After tea, fried bread, and yoghurt made from yaks’s milk with our hosts we set out to visit the Bayanzurkh Deer Stone and grave complex about half a mile away. The deer stones date from the late Bronze Age or Early Iron Age. Their exact significance is a matter of some dispute.
Deer Stones
According to a professor of history at Khovd College who I had spoken to on my previous visit to Khovd, the circle at the top of most deer stones may represent the sun, and the line of small circles the planets moving throught the sky. This is just one of several interpretations, however.
Detail of Deer Stone
In addition to the deer stones there are also a dozen or more graves, most probably dating from the Turk Era in the sixth and seventh centuries. The grave mounds are surrounded by either a circle of stones or a rectangle of stones with larger stones at each of the four corners.
Grave Mound
Baga Ulaan Davaa (Little Red Pass), which we had crossed the night before, is the main pass through the Mongol-Altai Range in Khovd Aimag. From Bayanzurkh there are two ways south to the town of Bulgan, near which we are supposed to met our camel men. One is straight south down the valley of the Bodonch River, which begins near Bayanzurkh and flows by the settlement. The other road veers to the west at Bayanzurkh and then crosses Ikh Ulaan Davaa (Big Red Pass) before turning south. Tseveenjav explains that most commercial traffic goes the Bodonch River route, but that the Ikh Ulaan Davaa route is most scenic. Also, he suspects that it will also soon be closed by snow. So he suggests he go to Bulgan via the latter road and come back via the Bodonch River.
Ikh Ulaan Davaa
Ikh Ulaan Davaa, at 9715 feet, is 6.5 mile west of Bayanzurkh. From here can be seen a sweeping view of the crest of the Mongol-Altai Range, the highest point of which is 14,311-foot Monkh Khairkhan Uul, the second highest mountain in Mongolia, after 14,350 Khuiten Uul in Bayan-Olgii Aimag, both of which I visited on previous trips to western Mongolia. (Oddly enough, I encountered famous European mountaineer Reinhold Messner at the base Monkh Khairkhan. He was apparently looking for almas, the Mongolian version of Big Foot.)
Crest of the Mongol-Altai Range
Khuiten Uul in Bayan-Olgii Aimag
Monkh Khairkhan Uul
From cold and windy Ikh Ulaan Davaa the road drops down to the headwaters of the Uyench River, which starts near the crest of the Mongol-Altai Range and eventually disappears into the gravel of the Zungarian Gobi near the area where we are headed by camel.
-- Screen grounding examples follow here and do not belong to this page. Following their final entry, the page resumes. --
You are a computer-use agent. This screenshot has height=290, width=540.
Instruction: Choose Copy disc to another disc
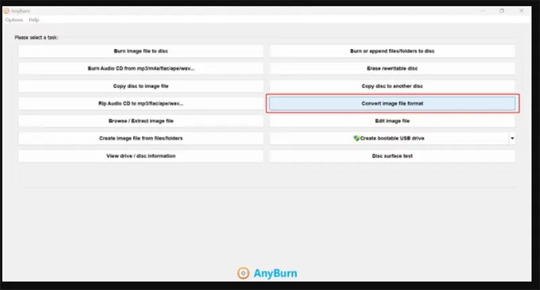coord(392,86)
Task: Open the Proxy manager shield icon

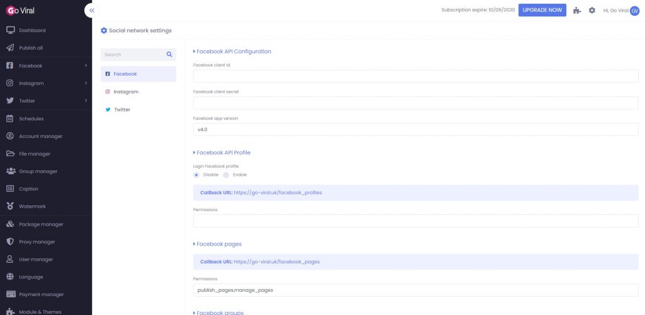Action: 10,242
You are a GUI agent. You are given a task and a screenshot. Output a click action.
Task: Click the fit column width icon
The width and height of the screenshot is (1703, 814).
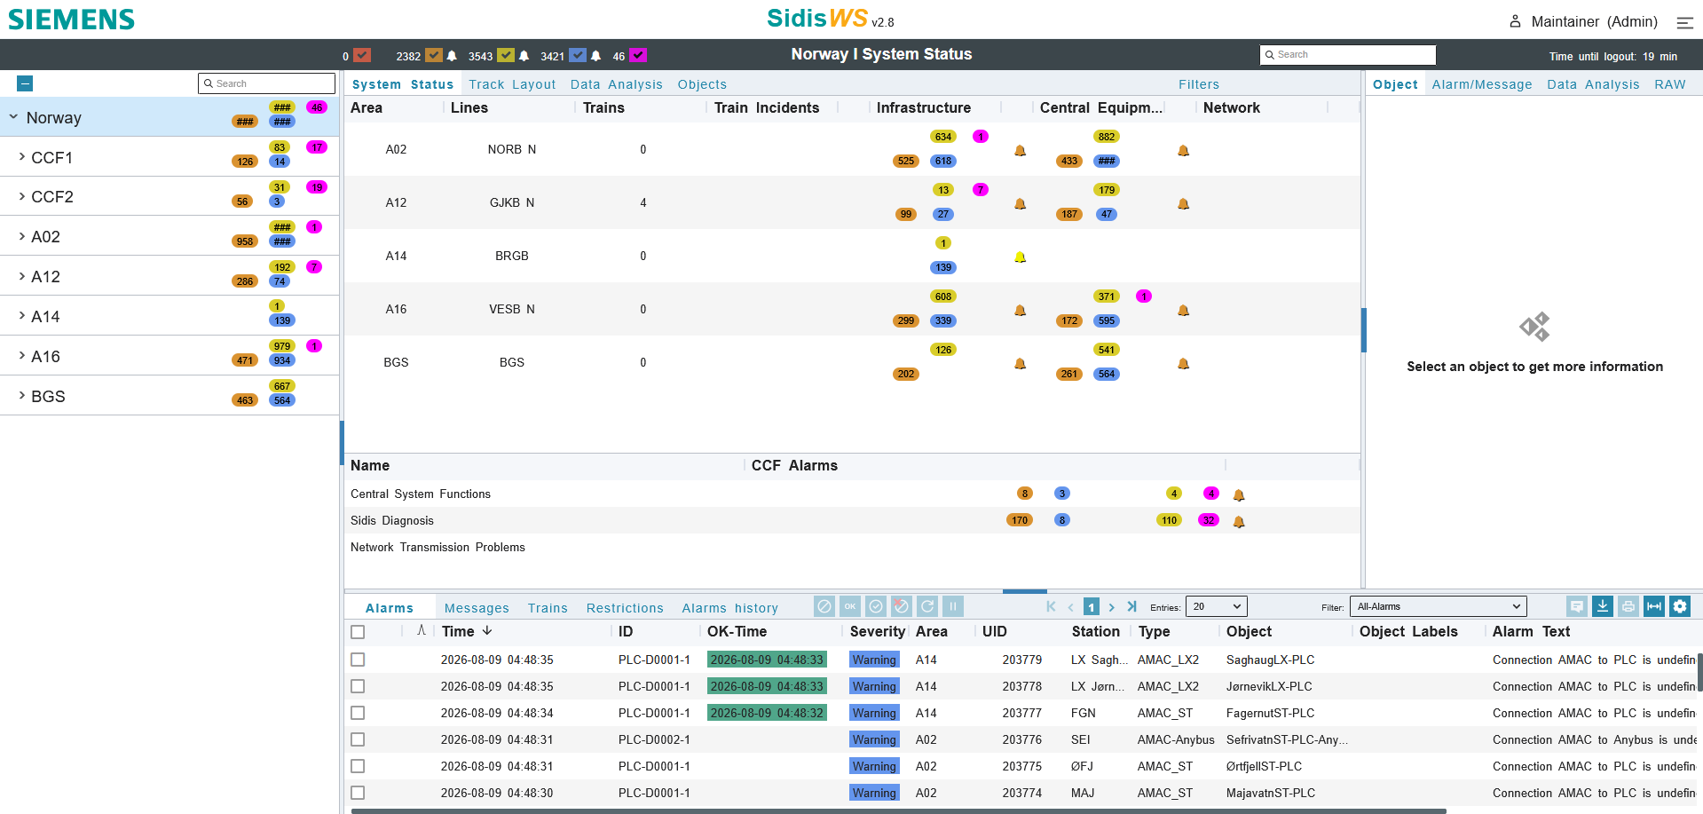(x=1653, y=606)
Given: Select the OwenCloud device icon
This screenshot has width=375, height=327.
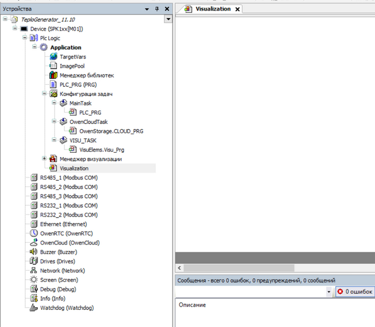Looking at the screenshot, I should (x=34, y=243).
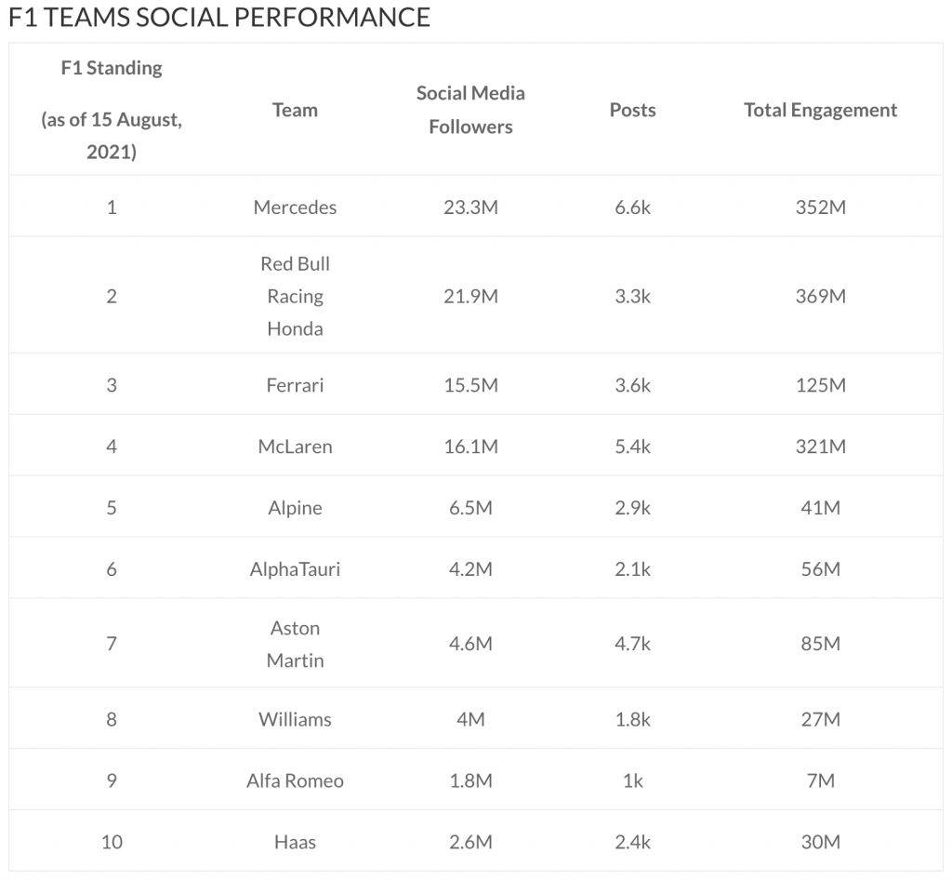Viewport: 952px width, 880px height.
Task: Click the Team column header
Action: [x=295, y=110]
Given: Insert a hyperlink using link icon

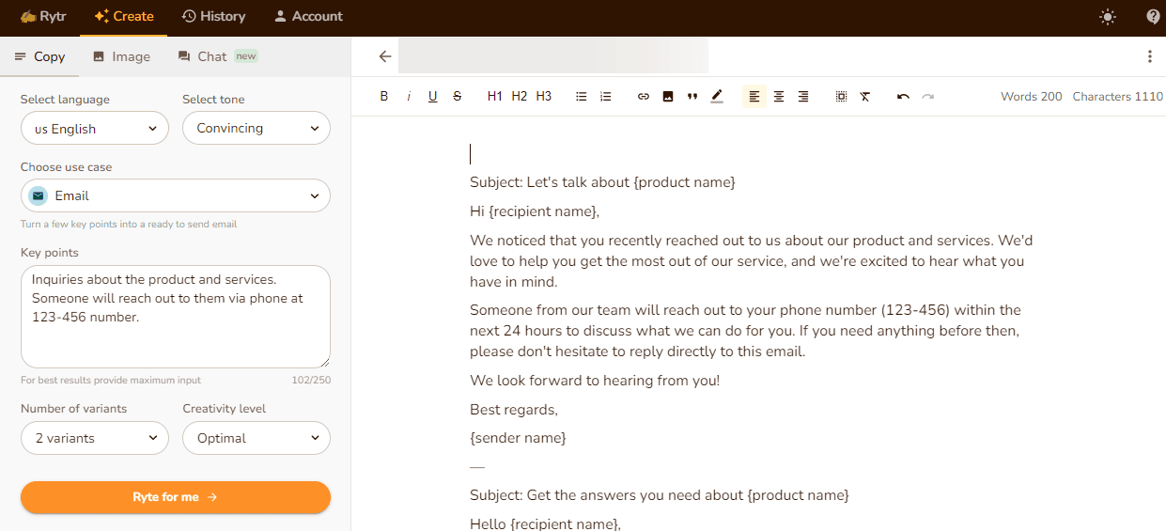Looking at the screenshot, I should pyautogui.click(x=644, y=97).
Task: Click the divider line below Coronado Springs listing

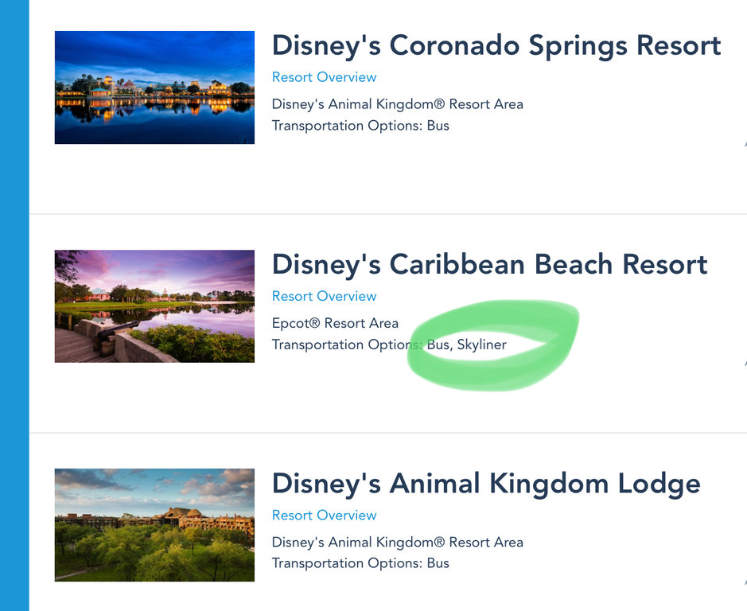Action: coord(388,214)
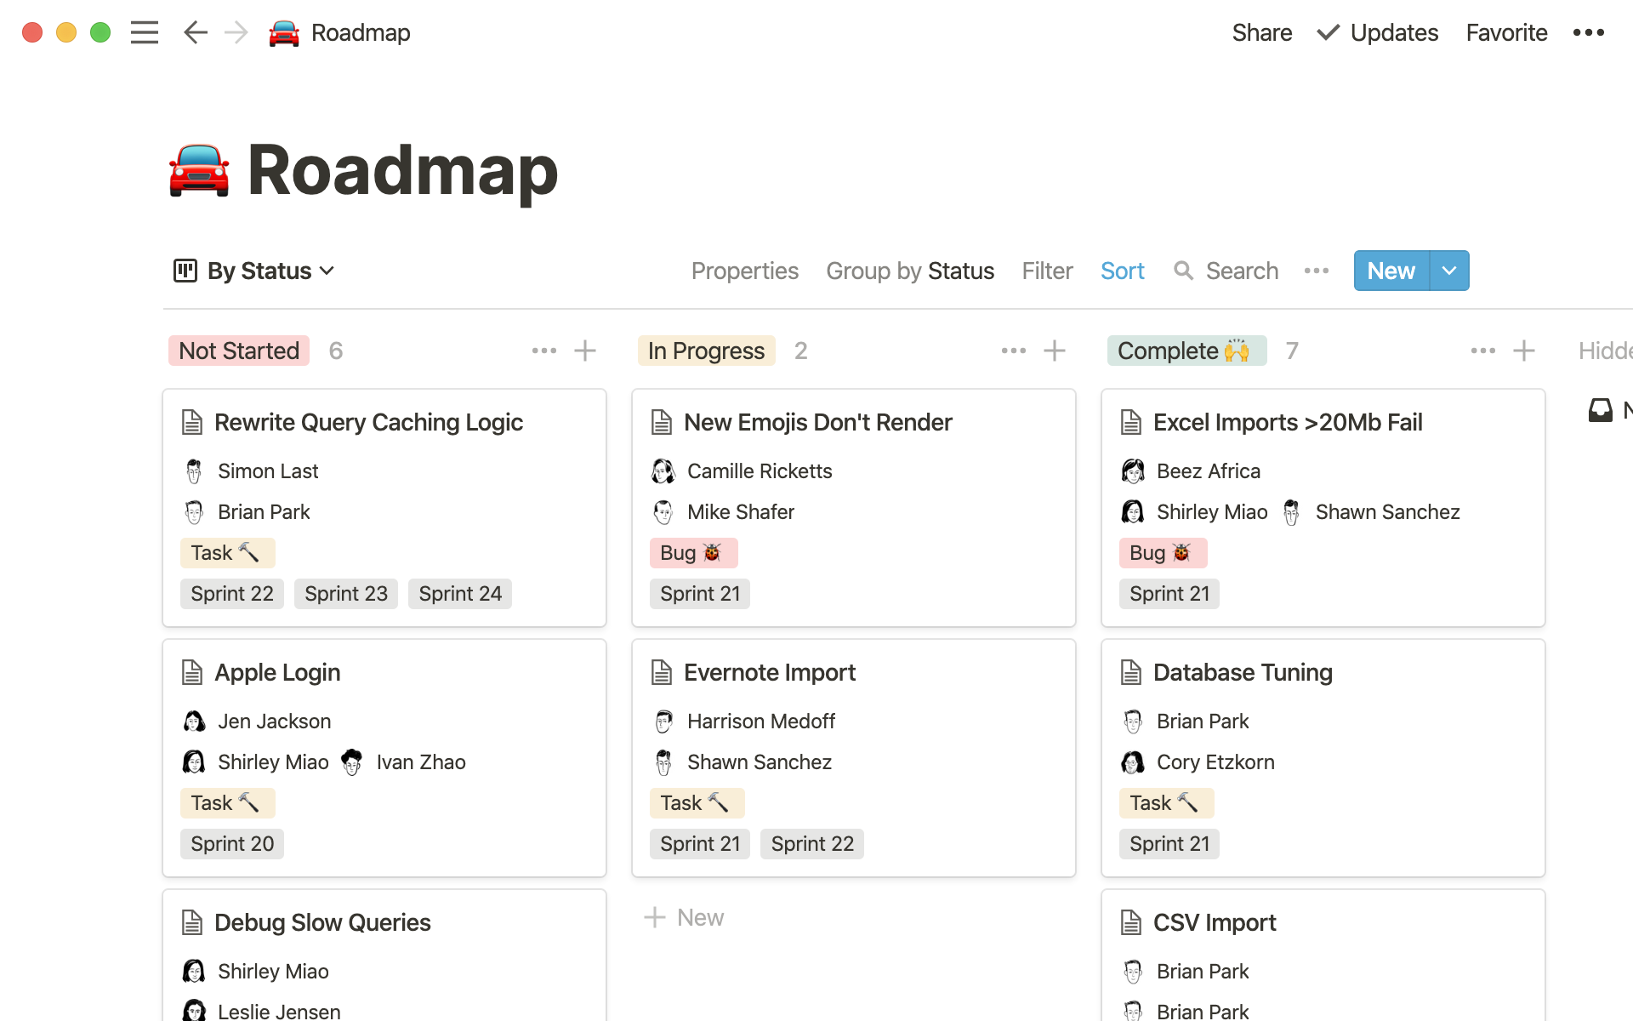Click the three-dot menu on Not Started column
This screenshot has width=1633, height=1021.
[x=543, y=351]
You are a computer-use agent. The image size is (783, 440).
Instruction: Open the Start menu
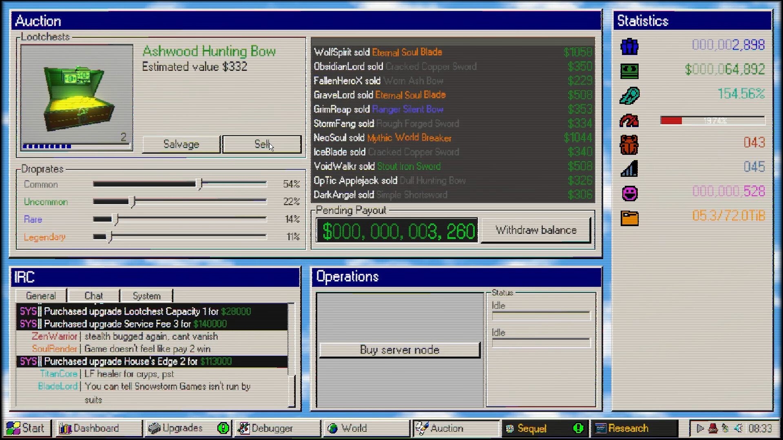pyautogui.click(x=27, y=428)
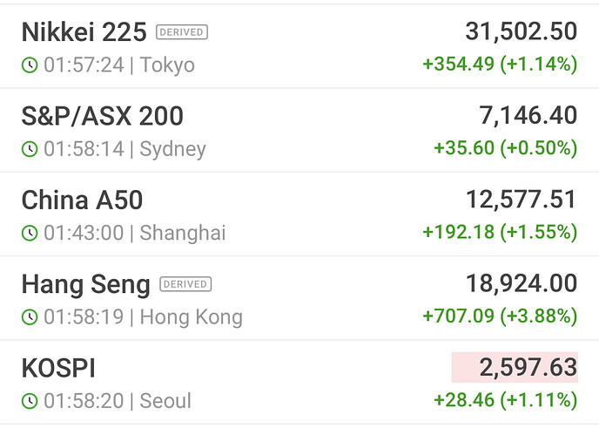Open the Hang Seng index
Screen dimensions: 599x435
(85, 284)
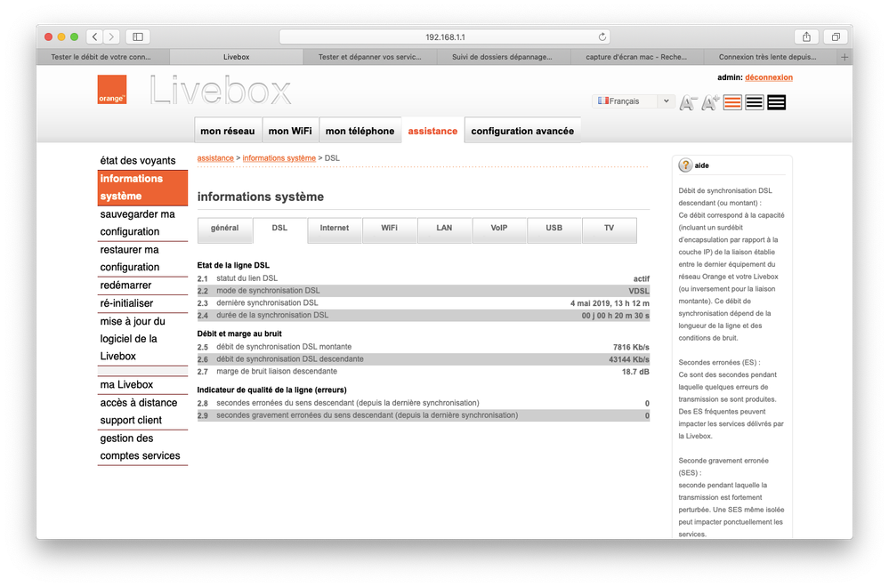
Task: Open the WiFi information tab
Action: (x=389, y=229)
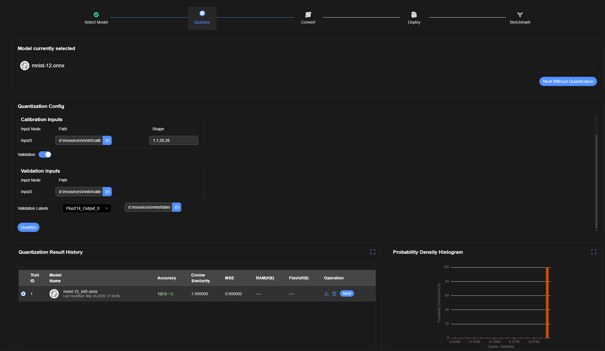This screenshot has width=605, height=351.
Task: Click Next for the int8 model row
Action: point(347,293)
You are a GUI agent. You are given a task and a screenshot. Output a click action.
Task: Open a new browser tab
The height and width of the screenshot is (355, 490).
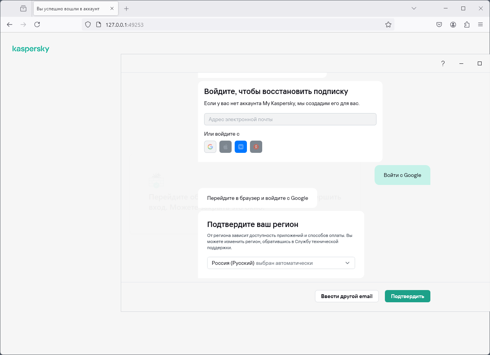point(127,8)
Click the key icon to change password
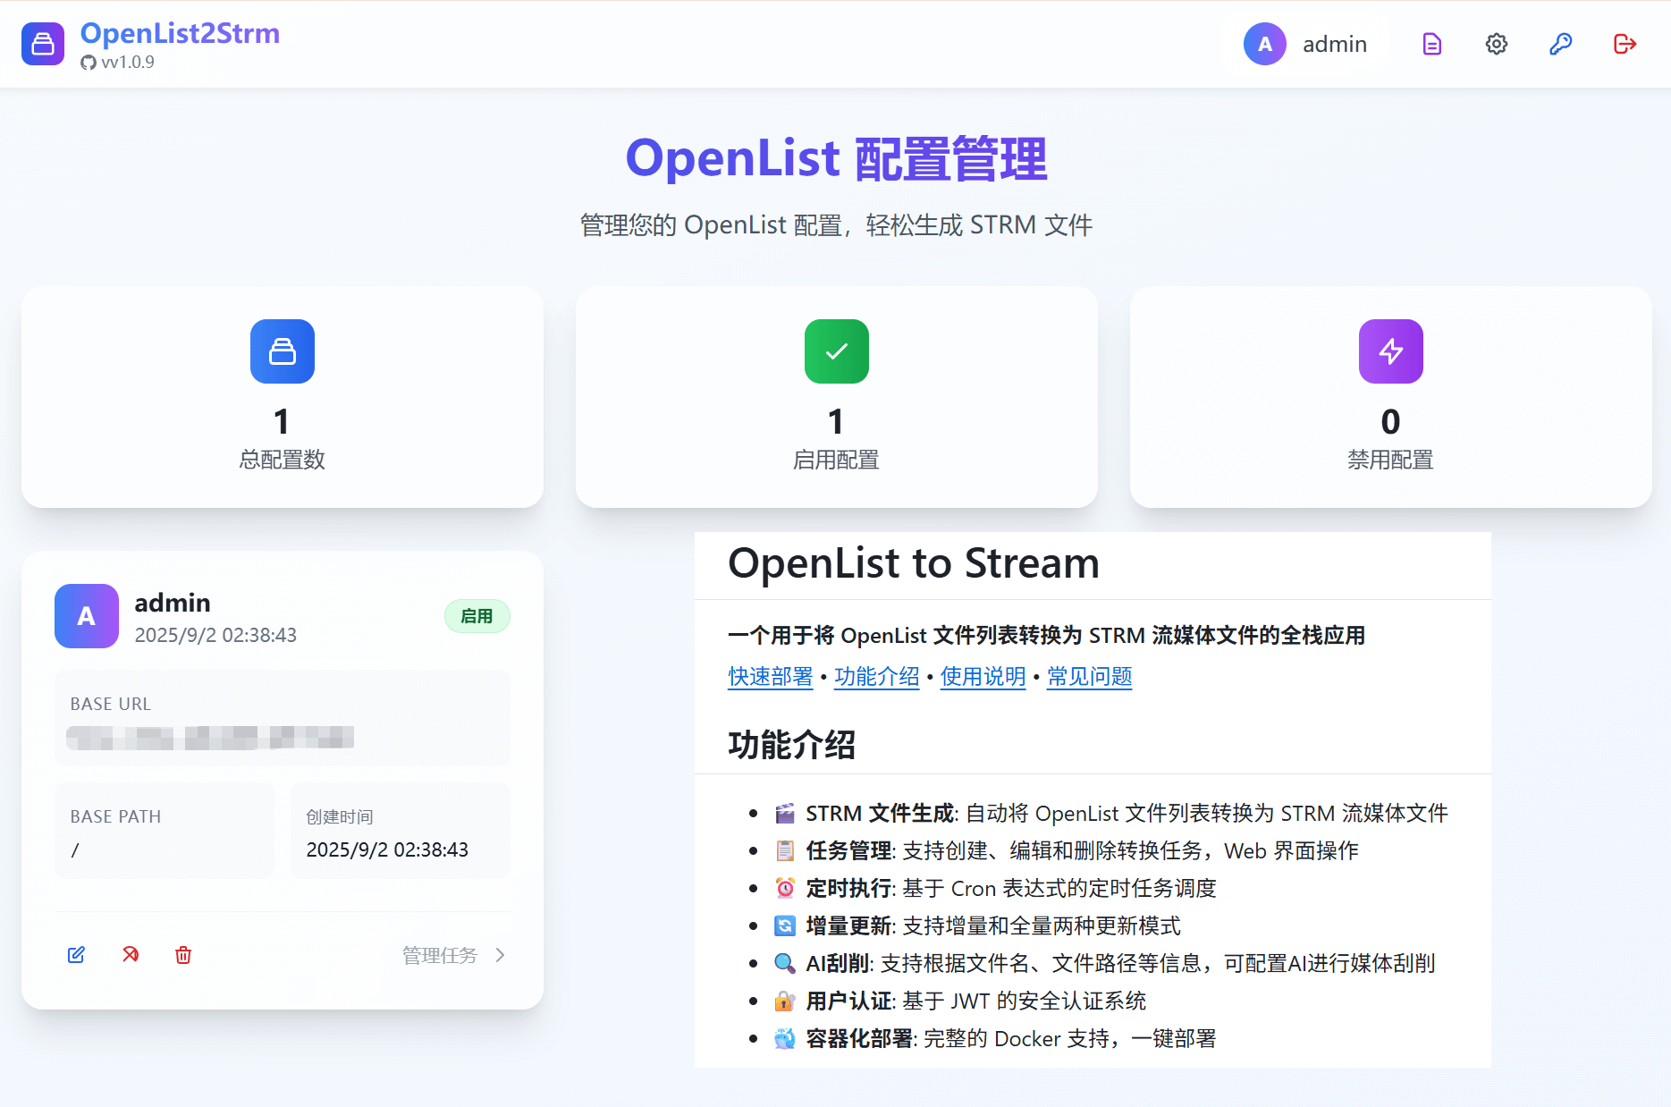The height and width of the screenshot is (1107, 1671). click(1560, 44)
From the headwaters the river descends into a gorge which eventually narrows out into a narrow valley. In contrast to the desiccated hills and mountains on either side the valley is one long oasis of grassy meadows and groves of cottonwood trees and thickets of willow and alders. At a spring called Ulaan Eregiin Rashaan we stop and built a fire for tea and lunch. Tseveenjav relates that the surrounding hills are full of ibexes, and that he often brings foreign hunters to camps here. He comments on how morose the hunters get when they are unable to bag an ibex and how elated they become if and when they finally shoot one, often hugging their Mongolian hunting guides. Why grown men should hug each other after killing an animal is unclear to me, but Tseveenjav allows that hard-core hunters are a strange breed. He also said that he personally has seen snow leopards in this area and that they are not as rare as a lot of people seem to think.
The valley of the Uyench River
Ulaan Eregiin Rashaan
Near the sum center of Uyench the mountains drop away and the valley opens into a wide expanse of desert steppe. A hydroelectric program under the direction of the Chinese is in progress, using the water from the Uyench River. When complete the plant will provide electricity for Uyench, Bulgan, and Altai sums. In the town of Uyench we have to stop at the Khovd Aimag Border Police Headquarters and get our border permits, which I had acquired from the headquarters in Ulaan Baatar, checked and signed by the local commander. We are informed that we will also have to sign in with each the border stations we pass along the way on our camel trip. This takes two hours. Finally we proceed on Bulgan.